━━ Exercise material
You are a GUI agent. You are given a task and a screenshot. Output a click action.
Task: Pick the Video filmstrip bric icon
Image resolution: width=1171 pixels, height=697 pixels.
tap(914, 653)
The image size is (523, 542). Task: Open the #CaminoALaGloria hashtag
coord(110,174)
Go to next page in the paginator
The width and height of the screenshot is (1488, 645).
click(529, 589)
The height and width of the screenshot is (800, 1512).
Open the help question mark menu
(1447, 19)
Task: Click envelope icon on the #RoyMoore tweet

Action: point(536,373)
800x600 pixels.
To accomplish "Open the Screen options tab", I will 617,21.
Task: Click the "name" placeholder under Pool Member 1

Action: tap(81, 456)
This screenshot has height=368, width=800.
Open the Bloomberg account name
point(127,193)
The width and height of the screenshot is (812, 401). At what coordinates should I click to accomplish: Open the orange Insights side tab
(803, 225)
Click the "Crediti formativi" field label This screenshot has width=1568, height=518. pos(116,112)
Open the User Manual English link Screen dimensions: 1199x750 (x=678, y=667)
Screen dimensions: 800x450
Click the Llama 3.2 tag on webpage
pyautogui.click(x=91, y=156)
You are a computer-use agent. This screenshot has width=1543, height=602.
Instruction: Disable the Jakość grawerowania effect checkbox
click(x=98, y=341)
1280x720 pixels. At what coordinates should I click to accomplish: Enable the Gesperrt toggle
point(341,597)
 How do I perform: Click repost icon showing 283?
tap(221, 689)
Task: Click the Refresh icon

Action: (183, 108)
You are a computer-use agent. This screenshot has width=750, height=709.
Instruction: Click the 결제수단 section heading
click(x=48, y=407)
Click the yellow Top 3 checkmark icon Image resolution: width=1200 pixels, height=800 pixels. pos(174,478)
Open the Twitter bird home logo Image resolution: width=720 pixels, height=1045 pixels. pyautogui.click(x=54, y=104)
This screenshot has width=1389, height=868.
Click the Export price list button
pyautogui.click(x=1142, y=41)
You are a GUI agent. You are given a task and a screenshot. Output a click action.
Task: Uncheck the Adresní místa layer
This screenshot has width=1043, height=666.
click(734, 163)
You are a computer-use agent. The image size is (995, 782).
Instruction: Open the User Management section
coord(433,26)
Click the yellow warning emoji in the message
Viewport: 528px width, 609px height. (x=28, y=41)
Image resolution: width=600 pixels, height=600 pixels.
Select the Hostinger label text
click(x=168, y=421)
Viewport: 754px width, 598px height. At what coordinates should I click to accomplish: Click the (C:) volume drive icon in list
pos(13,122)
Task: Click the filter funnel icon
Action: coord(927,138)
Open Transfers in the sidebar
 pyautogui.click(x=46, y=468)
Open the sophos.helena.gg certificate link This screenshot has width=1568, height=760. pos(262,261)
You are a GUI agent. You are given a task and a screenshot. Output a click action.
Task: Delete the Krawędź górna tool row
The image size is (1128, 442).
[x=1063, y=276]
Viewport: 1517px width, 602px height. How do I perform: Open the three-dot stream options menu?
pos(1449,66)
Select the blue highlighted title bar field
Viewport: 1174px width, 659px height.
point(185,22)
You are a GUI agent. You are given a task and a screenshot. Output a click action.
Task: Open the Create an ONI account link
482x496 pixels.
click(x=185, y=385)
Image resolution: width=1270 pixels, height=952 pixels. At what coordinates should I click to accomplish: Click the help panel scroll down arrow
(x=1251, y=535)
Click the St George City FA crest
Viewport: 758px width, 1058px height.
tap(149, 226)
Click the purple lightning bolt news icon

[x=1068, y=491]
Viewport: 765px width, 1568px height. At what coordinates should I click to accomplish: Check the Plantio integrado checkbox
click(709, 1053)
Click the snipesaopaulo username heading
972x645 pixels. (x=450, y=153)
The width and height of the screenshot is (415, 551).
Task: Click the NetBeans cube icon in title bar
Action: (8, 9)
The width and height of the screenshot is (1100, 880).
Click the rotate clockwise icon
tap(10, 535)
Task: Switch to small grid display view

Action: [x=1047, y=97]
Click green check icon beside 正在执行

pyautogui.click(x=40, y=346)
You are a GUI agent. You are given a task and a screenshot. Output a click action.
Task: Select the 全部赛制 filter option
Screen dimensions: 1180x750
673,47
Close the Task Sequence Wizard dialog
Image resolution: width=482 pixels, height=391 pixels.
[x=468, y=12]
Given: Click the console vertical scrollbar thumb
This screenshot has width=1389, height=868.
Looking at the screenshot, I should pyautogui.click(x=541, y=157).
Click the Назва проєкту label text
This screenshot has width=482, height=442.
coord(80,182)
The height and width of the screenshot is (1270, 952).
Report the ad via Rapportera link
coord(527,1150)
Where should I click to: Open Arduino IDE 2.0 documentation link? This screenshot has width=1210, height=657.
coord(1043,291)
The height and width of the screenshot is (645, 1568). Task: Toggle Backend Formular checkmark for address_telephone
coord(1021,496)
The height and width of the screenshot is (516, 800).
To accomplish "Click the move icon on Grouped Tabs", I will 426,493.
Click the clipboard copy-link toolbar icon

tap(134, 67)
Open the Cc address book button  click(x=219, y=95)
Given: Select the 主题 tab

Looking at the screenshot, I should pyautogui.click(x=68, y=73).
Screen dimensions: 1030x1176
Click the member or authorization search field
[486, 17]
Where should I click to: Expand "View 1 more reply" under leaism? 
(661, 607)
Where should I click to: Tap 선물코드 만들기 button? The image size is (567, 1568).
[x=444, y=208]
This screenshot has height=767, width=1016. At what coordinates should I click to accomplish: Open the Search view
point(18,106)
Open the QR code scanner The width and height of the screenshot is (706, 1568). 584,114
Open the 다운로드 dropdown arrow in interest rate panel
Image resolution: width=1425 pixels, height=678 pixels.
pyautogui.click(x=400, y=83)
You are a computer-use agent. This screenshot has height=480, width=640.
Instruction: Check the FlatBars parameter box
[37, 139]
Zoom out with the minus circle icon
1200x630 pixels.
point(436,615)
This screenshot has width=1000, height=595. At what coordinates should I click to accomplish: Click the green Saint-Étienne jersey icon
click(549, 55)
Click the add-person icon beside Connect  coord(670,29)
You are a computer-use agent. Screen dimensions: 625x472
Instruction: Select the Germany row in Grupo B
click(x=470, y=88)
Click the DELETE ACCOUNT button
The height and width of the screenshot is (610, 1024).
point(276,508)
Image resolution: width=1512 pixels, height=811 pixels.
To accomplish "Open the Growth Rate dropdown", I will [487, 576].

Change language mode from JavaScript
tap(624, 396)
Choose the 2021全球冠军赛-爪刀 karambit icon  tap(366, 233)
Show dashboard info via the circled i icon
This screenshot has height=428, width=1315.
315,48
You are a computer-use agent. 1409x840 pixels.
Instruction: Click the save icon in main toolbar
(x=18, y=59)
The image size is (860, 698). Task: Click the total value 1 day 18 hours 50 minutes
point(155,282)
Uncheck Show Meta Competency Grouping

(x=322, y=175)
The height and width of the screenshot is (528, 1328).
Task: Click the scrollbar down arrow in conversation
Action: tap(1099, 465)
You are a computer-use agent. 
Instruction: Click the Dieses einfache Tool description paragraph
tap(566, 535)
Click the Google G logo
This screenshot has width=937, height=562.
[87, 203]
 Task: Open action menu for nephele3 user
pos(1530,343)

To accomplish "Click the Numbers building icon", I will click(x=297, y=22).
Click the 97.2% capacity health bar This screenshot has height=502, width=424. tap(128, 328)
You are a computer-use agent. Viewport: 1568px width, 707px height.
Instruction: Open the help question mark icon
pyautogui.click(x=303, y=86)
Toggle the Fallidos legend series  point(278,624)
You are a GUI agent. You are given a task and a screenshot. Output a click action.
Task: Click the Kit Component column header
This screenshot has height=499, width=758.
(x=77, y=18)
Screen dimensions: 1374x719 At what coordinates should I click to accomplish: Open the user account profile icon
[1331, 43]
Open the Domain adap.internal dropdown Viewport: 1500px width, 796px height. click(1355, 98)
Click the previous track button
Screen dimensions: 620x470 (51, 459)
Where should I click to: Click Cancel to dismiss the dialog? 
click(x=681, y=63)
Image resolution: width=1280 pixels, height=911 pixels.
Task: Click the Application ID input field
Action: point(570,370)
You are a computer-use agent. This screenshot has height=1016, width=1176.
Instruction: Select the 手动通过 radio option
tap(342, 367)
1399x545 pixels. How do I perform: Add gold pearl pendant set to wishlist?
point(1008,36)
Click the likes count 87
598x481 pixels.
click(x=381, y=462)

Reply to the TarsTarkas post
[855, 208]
━━━━
• **What is needed**: Within the material, find all lines that hold the word "logo" and show them.

• **Task answer**:
Open the Twitter bird home logo Image resolution: width=720 pixels, height=1045 pixels. pyautogui.click(x=54, y=104)
Click the Google G logo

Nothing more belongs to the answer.